A recurring theme in Hopkins' work was a
defense of ritualism which he believed could be defended on biblical
grounds. The Primitive Church defended not only wide latitude
in terms of permissable ritual actions in the liturgy; it also
defended a strong doctrine of baptismal regeneration and the
episcopacy as essential to the church. In particular, he makes an
interesting appeal to Old Testament ritualism, which he claims was
not abolished by New Testament doctrine. The problem with Roman
practice at the time of the Reformation, he claims, was not advanced
ritual per se but the theological doctrine informing the
ritual. Mullin argues that his reasoning is so deeply based in
Scripture, Hopkins can reasonably be labeled a "biblical
ritualist."38
Especially when we recall that early Tractarianism did not emphasize
ritual as one of its primary planks, Hopkins' extended and early
defense of ritualism illusrates the independence of the American
church from the English church in general and Tractarianism more
specifically.
The date of publication for The
Primitive Church was 1835. This would seem to preclude much
chance for influence by the Tracts for the Times, which began
publication in 1833 and ran through 1841. If one dates Tractarianism
to Keble's publication of The Christian Year, in 1827,
however, then we have an earlier inception of the movement. In
particular, the romanticism of The Christian Year parallels
Hopkin's Madonna of the Chair. Nockles points out that "Keble
enabled them [high churchmen] to associate High Churchmenship
no longer with mere 'formalism' but once more with that 'heart
religion, play of mind, and elasticity of feeling' which Newman later
defined as vital elements of the Tractarian ethos."39
DeMille observes that Hopkins, the artist and the architect, looked
sympathetically on the Middle Ages for resources to enliven his
church: "Where Hobart and his followers were authoritarian, Hopkins
was a romanticist."40
Consequently, I think it not too much of a stretch to suggest that
what Keble was to the English church, Hopkins was to the American
church.
If we look at The Novelties Which
Disturb Our Peace, we see Hopkins as an American catholic
commentator on his own contentious time.41
It consists of four letters addressed to the bishops, clergy, and
laity of the church. The Third Letter deals with the Holy Eucharist
in general and Tractarian treatments of it in particular. Hopkins
argues that Pusey's view in particular is too close to the Roman
doctrine of transubstantiation and, therefore, warrants
disapprobation. Hopkins contrasts his own view, which he believes is
more consonant with early catholic development: "the faithful
communicant is made, by the Holy Spirit, a partaker, verily and
indeed, of the Body and Blood of Christ, after a heavenly and
Spiritual manner, so as to become mystically one with his Divine Lord
..."42
Perhaps not surprisingly, Tract 10, which
we saw earlier, and Tract 90, play a significant role in Hopkins'
treatment. Hopkins appeals to Roman Catholics such as Bossuet who
grant that a denial of Transubstantiation does not in itself entail a
denial of the Real Presence. Indeed, Hopkins argues that even Roman
bishops concede that the doctrine of the Church of England is "that
of the real and substantial presence of Christ's body and blood, as
fully as any Catholic can do."43
As a result, we see Hopkins drawing some fine distinctions--the
doctrine of the real presence is genuinely Anglican yet the Anglican
does not have to embrace the Tractarian doctrines which blur the
differences between Anglican and Roman positions.

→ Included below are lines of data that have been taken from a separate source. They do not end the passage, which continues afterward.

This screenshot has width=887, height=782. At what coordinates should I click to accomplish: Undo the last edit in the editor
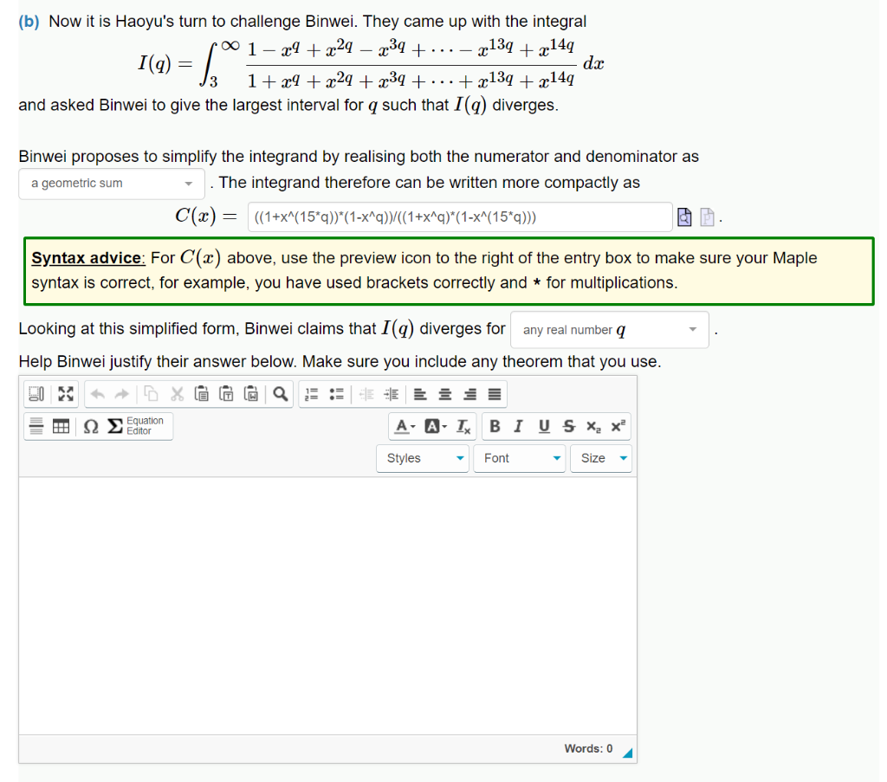pyautogui.click(x=96, y=394)
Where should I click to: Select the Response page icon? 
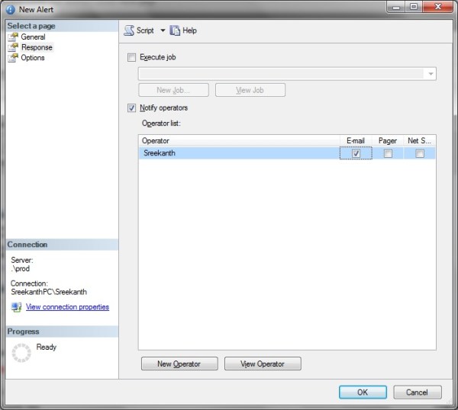[13, 47]
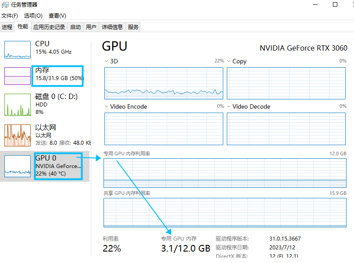Switch to the 进程 tab
The width and height of the screenshot is (354, 263).
coord(7,27)
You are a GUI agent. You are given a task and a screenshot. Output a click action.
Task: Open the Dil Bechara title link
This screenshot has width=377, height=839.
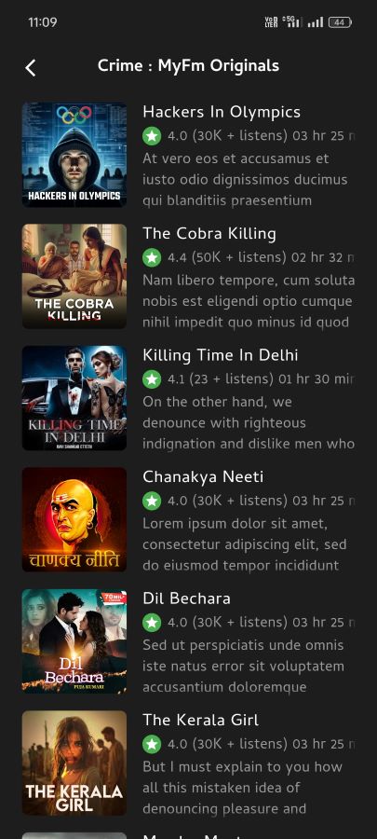pyautogui.click(x=186, y=598)
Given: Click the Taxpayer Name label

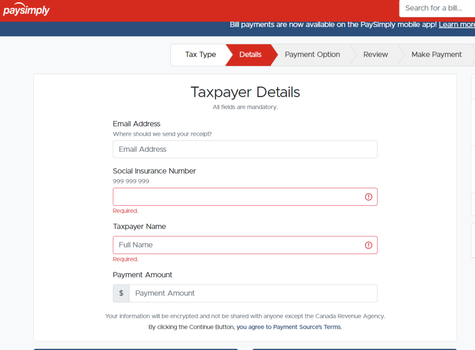Looking at the screenshot, I should coord(139,227).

As influential leaders such as Hopkins
distinguish between what they perceive to be genuine Anglican
positions and distortions by Tractarians that blur the differences
between classical catholic and Roman Catholic positions, therefore,
we have evidence not of puissant Oxford Movement influence but of
carefully nuanced rejection of Tractarian doctrines. Newman and His Assessment of the American
Church in the British Critic (October, 1839)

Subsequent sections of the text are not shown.